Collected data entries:
######

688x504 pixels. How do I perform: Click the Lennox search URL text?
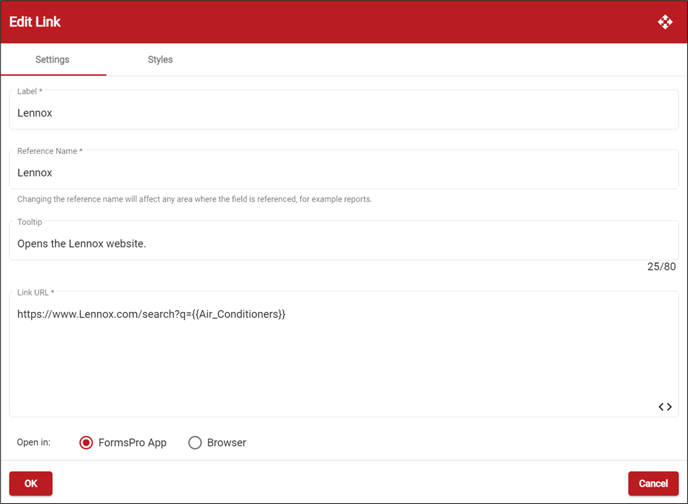click(x=151, y=314)
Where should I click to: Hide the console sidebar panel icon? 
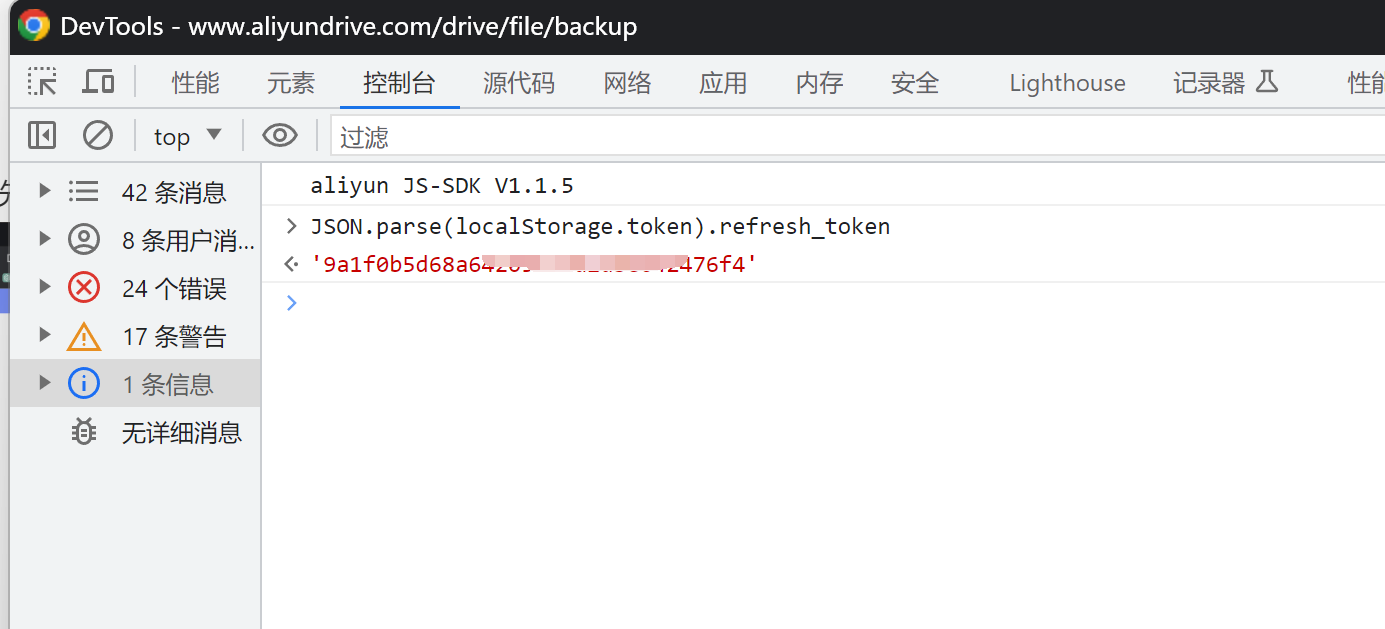click(x=42, y=135)
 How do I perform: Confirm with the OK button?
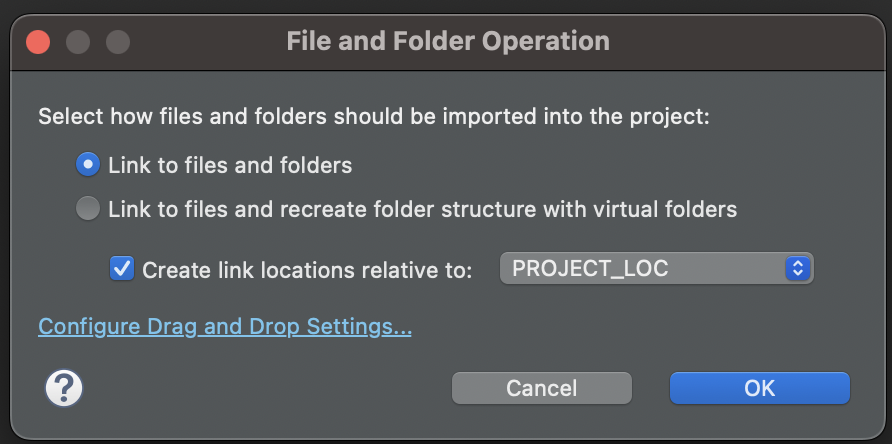pyautogui.click(x=759, y=388)
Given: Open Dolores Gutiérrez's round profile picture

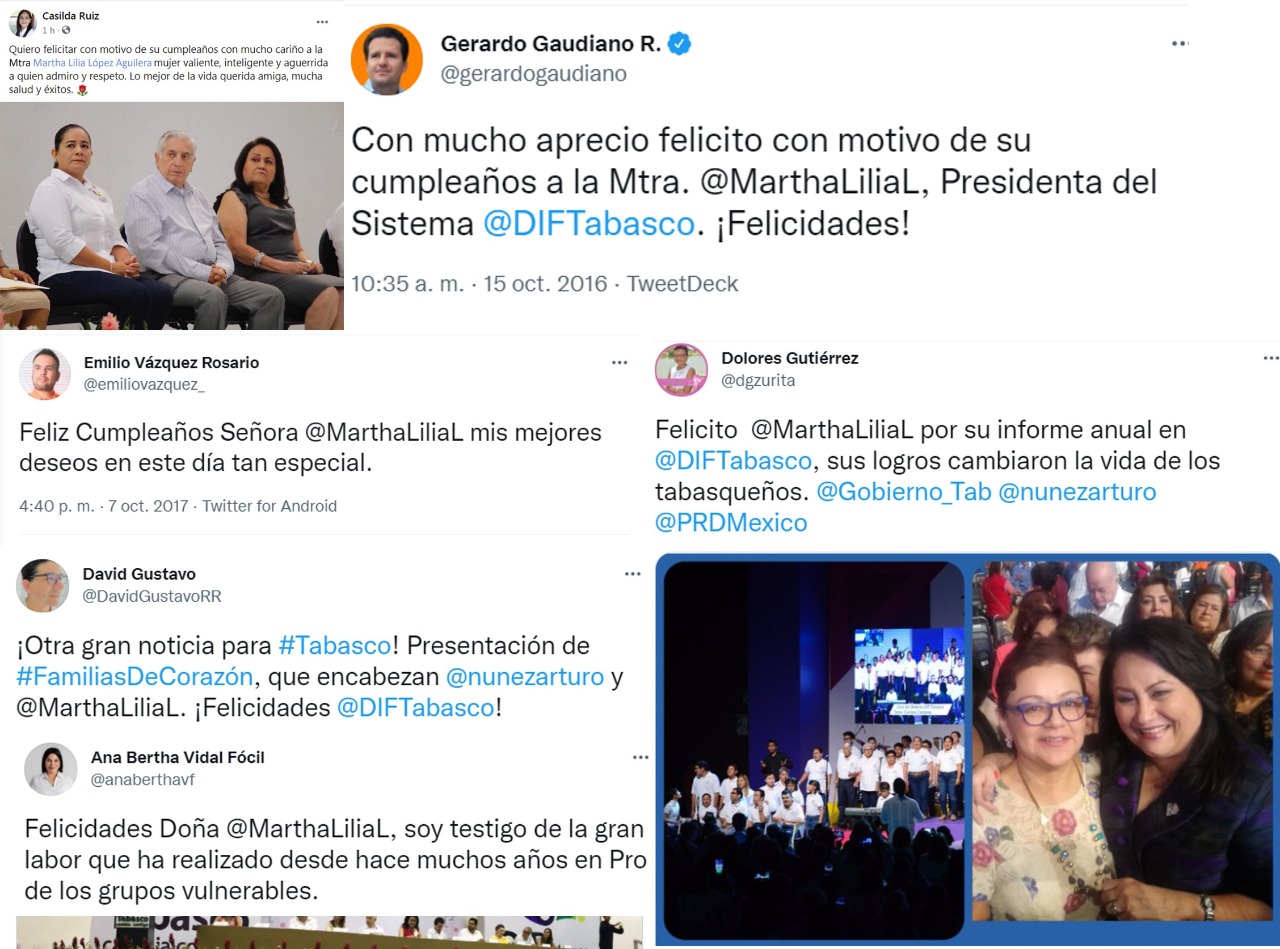Looking at the screenshot, I should point(681,370).
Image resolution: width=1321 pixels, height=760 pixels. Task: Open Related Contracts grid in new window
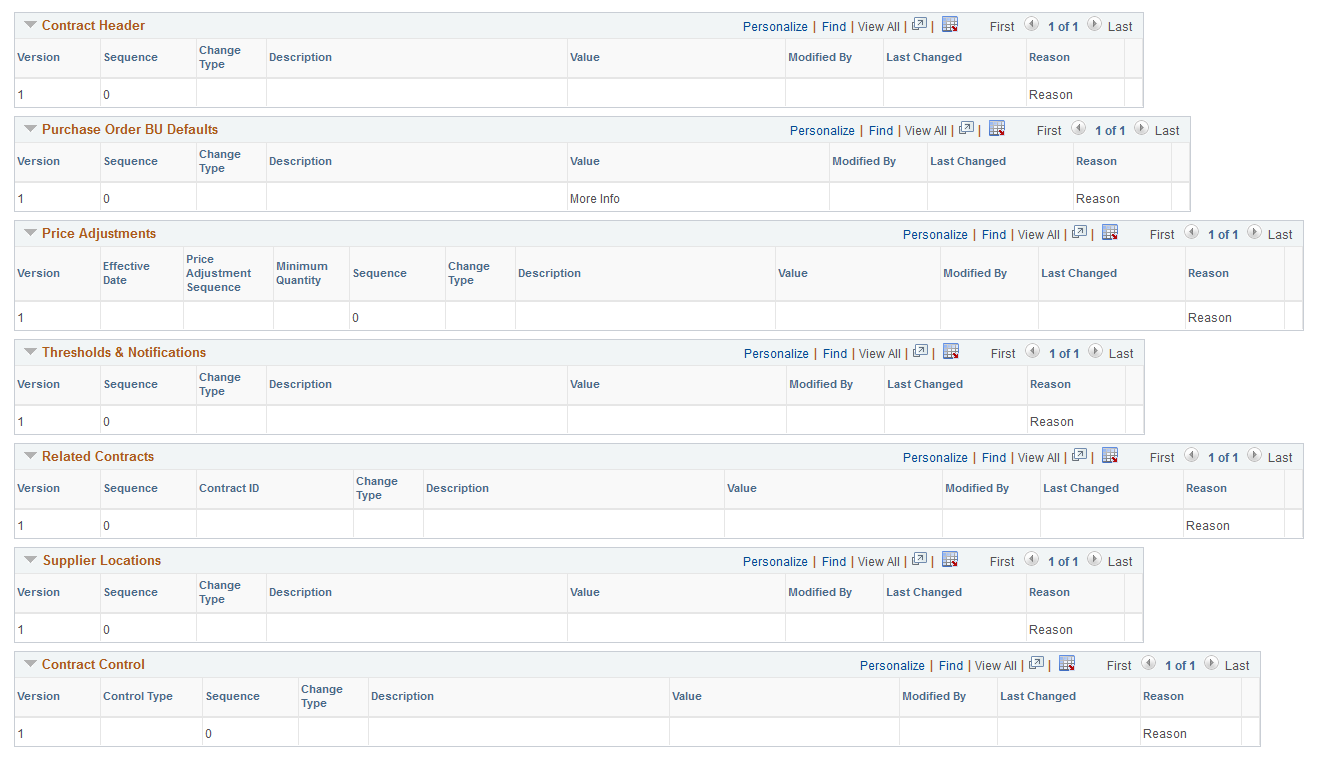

######

Directions for this task ▸ Skipping any pictures, copy the line that holds "Where should I" and each line after it through the last line of the records, unchanged, and no other lines.

Solution to the exercise ▸
Where should I click to: Hide the console sidebar panel icon? 
click(x=42, y=135)
 How do I perform: Confirm with the OK button?
pyautogui.click(x=759, y=388)
Given: Open Dolores Gutiérrez's round profile picture

Looking at the screenshot, I should point(681,370).
Image resolution: width=1321 pixels, height=760 pixels. Task: Open Related Contracts grid in new window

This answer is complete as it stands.